Nel considerare l'impatto in Italia di quel 1956 si nota immediatamente la contraddizione tra la violenza immediata del trauma – un vero shock per il PCI – e il carattere parecchio limitato del rinnovamento politico del partito di Togliatti, che ben presto rimosse quell'anno assieme al cumulo di implicazioni e sottintesi che recava con sé.
Questo non vuol dire, però, che la crisi del mito sovietico non portò alla luce una serie di forti crisi e di eventi che, agendo assieme a più sotterranei e radicali processi, finiranno per cambiare nel profondo gli assetti sociali e le culture del paese, frantumando quelle subculture – cattolica, comunista e laico – liberale – che avevano costituito l'ossatura del primo decennio dell'Italia repubblicana.

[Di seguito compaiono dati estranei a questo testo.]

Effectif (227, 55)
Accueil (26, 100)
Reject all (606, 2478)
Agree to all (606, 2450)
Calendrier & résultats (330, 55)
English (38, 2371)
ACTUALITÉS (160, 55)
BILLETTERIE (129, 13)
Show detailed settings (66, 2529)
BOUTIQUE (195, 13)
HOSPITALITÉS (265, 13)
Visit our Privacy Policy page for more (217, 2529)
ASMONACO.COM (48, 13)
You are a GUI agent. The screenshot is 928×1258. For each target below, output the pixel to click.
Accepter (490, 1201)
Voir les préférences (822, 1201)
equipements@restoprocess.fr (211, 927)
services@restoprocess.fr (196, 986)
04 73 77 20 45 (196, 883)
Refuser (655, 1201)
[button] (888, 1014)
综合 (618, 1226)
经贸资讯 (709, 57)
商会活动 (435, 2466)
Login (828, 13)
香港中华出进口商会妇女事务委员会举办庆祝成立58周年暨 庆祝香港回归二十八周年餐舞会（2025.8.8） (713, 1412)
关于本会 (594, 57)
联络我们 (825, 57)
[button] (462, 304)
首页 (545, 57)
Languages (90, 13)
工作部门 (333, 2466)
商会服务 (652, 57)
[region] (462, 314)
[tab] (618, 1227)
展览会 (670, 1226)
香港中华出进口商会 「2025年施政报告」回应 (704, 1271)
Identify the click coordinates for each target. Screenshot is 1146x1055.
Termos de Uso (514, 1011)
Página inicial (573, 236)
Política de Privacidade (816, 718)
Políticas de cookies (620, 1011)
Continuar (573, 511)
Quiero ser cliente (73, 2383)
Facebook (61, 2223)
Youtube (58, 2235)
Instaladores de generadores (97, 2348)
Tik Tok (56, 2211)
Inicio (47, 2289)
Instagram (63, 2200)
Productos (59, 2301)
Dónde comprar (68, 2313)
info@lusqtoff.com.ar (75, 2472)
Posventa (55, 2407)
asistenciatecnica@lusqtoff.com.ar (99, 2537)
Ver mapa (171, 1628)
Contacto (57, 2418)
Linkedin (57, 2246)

Si badi bene, la crisi del mito sovietico, dunque, non mette in crisi solo l'impostazione e la cultura del partito togliattiano, ma unita ad altri processi riduce drasticamente i soggetti essenziali su cui sino ad ora il PCI aveva costruito la sua identità e costruisce modalità nuove nello sviluppo della cultura di massa, nuovi modi di essere italiani. Le aree bracciantili e mezzadrili, ad esempio, per molto tempo avevano disegnato ampi contorni della geografia rossa italiana, sia prefascista sia repubblicana; adesso vanno svuotandosi. La stessa classe operaia va lentamente frammezzandosi.